Task material:

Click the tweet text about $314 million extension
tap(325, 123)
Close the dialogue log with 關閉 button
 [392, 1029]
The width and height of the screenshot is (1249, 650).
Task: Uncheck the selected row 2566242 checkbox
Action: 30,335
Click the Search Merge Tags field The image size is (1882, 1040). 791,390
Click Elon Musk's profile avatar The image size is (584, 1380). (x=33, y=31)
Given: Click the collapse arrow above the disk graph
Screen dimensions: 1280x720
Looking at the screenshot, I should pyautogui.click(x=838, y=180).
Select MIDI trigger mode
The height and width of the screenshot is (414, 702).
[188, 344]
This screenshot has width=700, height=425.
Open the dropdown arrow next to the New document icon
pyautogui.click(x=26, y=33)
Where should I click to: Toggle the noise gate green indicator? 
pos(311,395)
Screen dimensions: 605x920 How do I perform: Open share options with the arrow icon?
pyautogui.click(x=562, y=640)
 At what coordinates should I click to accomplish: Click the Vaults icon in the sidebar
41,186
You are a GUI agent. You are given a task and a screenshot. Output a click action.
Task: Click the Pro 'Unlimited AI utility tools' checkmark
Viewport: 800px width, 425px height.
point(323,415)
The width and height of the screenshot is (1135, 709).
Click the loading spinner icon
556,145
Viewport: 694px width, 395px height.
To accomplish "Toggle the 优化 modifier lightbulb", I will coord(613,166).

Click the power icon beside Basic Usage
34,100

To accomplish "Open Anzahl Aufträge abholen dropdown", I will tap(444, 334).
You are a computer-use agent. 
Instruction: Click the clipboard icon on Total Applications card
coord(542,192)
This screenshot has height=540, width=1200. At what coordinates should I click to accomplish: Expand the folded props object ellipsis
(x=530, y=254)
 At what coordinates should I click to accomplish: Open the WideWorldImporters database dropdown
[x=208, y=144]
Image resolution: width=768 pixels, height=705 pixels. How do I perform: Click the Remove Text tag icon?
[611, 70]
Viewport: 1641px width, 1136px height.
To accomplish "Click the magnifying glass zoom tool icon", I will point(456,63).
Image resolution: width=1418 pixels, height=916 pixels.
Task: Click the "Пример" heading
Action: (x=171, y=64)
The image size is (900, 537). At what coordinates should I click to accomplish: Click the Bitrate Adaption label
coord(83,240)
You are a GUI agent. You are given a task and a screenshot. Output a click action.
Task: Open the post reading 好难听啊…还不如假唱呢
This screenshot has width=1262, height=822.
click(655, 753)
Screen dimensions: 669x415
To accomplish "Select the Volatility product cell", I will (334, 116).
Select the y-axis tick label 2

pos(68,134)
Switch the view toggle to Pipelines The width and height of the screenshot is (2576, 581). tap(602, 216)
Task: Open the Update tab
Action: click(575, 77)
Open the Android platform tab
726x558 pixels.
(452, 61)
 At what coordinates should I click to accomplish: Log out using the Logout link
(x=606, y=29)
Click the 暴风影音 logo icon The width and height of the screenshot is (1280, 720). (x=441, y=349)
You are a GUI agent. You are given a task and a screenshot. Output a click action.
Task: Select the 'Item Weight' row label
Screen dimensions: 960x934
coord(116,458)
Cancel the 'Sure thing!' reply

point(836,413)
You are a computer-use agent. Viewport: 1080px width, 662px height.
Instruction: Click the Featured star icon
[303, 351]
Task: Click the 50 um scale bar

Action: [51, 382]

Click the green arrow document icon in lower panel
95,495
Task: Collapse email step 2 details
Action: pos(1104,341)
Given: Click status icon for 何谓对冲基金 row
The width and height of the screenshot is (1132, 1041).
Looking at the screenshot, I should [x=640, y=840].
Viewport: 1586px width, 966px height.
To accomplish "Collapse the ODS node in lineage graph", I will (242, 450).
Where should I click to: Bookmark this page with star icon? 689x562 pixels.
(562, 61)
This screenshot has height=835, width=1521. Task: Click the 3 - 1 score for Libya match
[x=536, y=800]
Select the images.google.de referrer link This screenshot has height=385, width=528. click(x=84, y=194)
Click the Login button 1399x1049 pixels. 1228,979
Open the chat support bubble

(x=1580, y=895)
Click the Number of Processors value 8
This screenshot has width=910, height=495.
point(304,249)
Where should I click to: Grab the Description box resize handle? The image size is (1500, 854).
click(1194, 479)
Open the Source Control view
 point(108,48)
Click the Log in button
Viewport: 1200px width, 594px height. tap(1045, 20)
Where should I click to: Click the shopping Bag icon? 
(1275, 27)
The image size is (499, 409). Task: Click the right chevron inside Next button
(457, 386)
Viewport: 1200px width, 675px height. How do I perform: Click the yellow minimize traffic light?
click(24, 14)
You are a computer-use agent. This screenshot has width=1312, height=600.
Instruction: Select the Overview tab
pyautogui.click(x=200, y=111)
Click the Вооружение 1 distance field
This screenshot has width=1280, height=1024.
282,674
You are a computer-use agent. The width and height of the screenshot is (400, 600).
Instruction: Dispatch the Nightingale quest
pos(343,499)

Assigned task: Write out exactly, please, the lines beginning at the start of the material and ending with the line that holds "This screenshot has width=700, height=425.", both included.

Solution:
Click the tweet text about $314 million extension
tap(325, 123)
Close the dialogue log with 關閉 button
 [392, 1029]
The width and height of the screenshot is (1249, 650).
Task: Uncheck the selected row 2566242 checkbox
Action: 30,335
Click the Search Merge Tags field The image size is (1882, 1040). 791,390
Click Elon Musk's profile avatar The image size is (584, 1380). (x=33, y=31)
Given: Click the collapse arrow above the disk graph
Screen dimensions: 1280x720
Looking at the screenshot, I should pyautogui.click(x=838, y=180).
Select MIDI trigger mode
The height and width of the screenshot is (414, 702).
[188, 344]
This screenshot has width=700, height=425.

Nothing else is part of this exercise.